Frontier CEO Dan McCarthy on broadband, video and DISH loss

Frontier Communications CEO Dan McCarthy has revealed the company’s main gains in the second quarter ended June 30, 2019.
Frontier Communications Capex Q2 2019Frontier lost 93,000 consumer customers to close the second quarter with 3.902 million customers. It lost 71,000 broadband subscribers with the number of Internet customers reaching 3.626 million during the second quarter.

Frontier also lost 46,000 video subscribers and 8,000 DISH subscribers during the second quarter of 2019.

Frontier has reported monthly ARPU of $88.68 in the June quarter of 2019 vs $89.14 in the March quarter of 2019. Monthly churn among customers increased to 2.14 percent in June quarter of 2019 vs 1.99 percent in March quarter of 2019.

Consolidated revenue for the second quarter of 2019 was $2.07 billion, as compared with $2.10 billion in the first quarter.

Frontier has generated consumer revenue of $1.05 billion and commercial revenue of $922 million.

Second quarter Adjusted EBITDA was $882 million, representing Adjusted EBITDA margin of 42.7 percent. This compares with Adjusted EBITDA of $873 million in the first quarter of 2019.

“Though we achieved Adjusted EBITDA of $882 million, we continue to be challenged by ongoing revenue declines, content cost escalations, higher labor costs, and other pressures across the business,” Dan McCarthy said.

Frontier posted net loss of $5.32 billion. Net loss includes $5.45 billion goodwill impairment, $384 million loss on the sale of business in Washington, Oregon, Idaho, and Montana, and $31 million of restructuring expenses.

Frontier Communication has lowered its second quarter Capex to $275 million in the June quarter as compared with $305 million in the March quarter. Frontier is expected to spend $1.20 billion towards capital expenditures (Capex) in 2019.

Consumer Business

Frontier’s Consumer Business revenue of $1.05 billion declined due to customer losses. Customer churn of 2.14 percent was impacted by seasonality, an elevated level of roll-off of bill credits offered to customers in 2017, and industry pressure.

Frontier’s consumer fiber broadband net loss were 10,000 and consumer copper broadband net loss were 46,000. Both Consumer fiber broadband and Consumer copper broadband revenue declined. Broadband accounts for more than 40 percent of Consumer revenue in Q2 2019.

Commercial Business

Frontier’s Commercial Business revenue was $922 million.
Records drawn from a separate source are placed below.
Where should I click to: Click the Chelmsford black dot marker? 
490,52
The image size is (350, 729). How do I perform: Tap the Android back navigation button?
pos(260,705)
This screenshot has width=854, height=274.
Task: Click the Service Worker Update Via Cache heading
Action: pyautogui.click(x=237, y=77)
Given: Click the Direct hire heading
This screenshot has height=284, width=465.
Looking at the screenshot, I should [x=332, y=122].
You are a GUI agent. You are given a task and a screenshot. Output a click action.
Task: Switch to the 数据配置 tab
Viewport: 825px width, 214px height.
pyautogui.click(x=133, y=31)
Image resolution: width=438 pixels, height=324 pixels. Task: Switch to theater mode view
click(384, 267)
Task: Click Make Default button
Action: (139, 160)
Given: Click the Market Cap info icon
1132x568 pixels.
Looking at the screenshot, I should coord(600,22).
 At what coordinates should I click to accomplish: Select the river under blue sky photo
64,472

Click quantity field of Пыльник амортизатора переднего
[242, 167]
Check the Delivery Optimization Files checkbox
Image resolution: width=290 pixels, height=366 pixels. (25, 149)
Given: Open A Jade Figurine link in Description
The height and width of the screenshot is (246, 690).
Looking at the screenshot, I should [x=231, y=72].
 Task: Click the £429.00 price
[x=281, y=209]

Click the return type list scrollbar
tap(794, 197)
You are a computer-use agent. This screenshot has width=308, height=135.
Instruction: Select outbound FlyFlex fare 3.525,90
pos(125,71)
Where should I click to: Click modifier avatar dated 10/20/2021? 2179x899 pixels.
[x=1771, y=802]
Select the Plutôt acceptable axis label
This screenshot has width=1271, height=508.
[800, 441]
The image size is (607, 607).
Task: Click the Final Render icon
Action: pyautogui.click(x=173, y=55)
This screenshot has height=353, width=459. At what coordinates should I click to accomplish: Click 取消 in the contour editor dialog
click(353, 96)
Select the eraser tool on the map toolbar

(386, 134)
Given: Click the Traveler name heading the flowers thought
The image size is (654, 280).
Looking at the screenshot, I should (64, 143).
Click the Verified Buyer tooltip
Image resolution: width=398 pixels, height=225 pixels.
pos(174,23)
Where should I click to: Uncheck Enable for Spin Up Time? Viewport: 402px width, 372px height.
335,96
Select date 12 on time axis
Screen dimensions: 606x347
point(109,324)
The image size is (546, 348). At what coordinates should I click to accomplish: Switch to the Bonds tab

Total number of commercial customers reached 390,000 compared with 400,000 during the first quarter of 2019.

Commercial wholesale revenue fell 0.5 percent sequentially, with the decline in legacy circuits and voice being nearly offset by the increase in Ethernet and other services. Wholesale represents slightly more than half of Commercial revenue. Wireless backhaul, one element of wholesale revenue, represents less than 3 percent of total company revenue.

Frontier’s Commercial SME revenue fell 1.8 percent sequentially largely driven by the decline in voice services during the second quarter of 2019. Voice revenue accounts for approximately half of SME revenue.